- **What the exercise asks**
Select, from the data, each line where "Click" occurs.

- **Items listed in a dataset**
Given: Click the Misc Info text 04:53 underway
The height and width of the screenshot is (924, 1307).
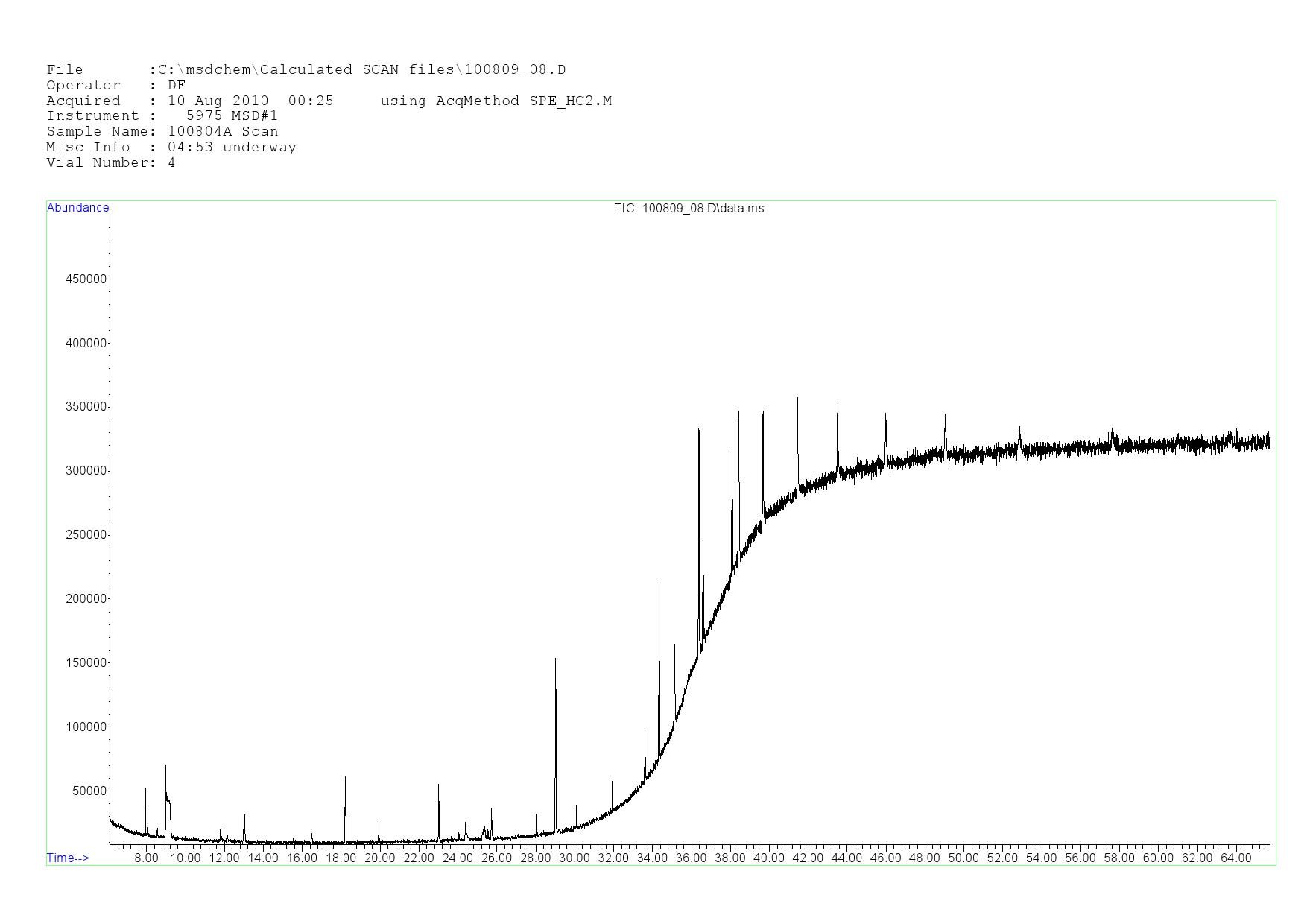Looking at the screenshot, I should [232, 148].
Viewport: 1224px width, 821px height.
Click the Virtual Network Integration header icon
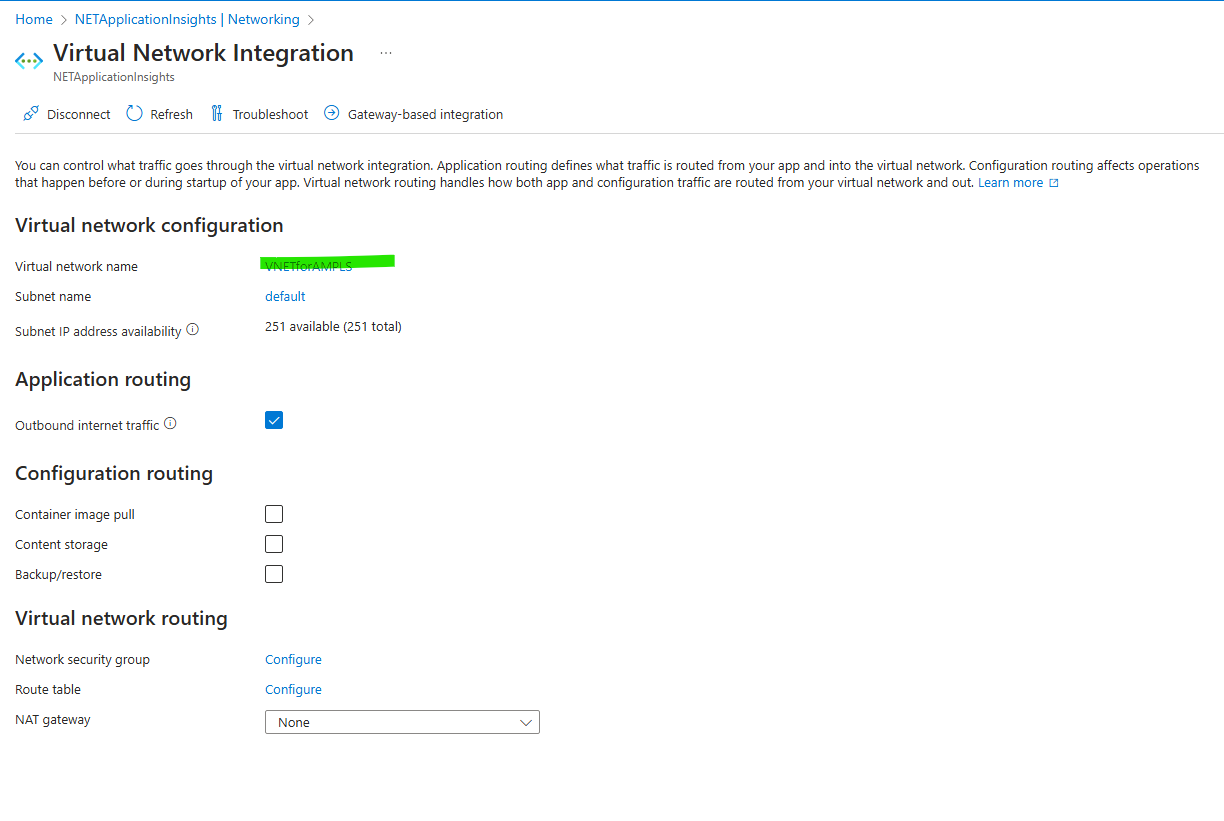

- **Answer box**
Given: Click the Misc Info text 04:53 underway
Click the Virtual Network Integration header icon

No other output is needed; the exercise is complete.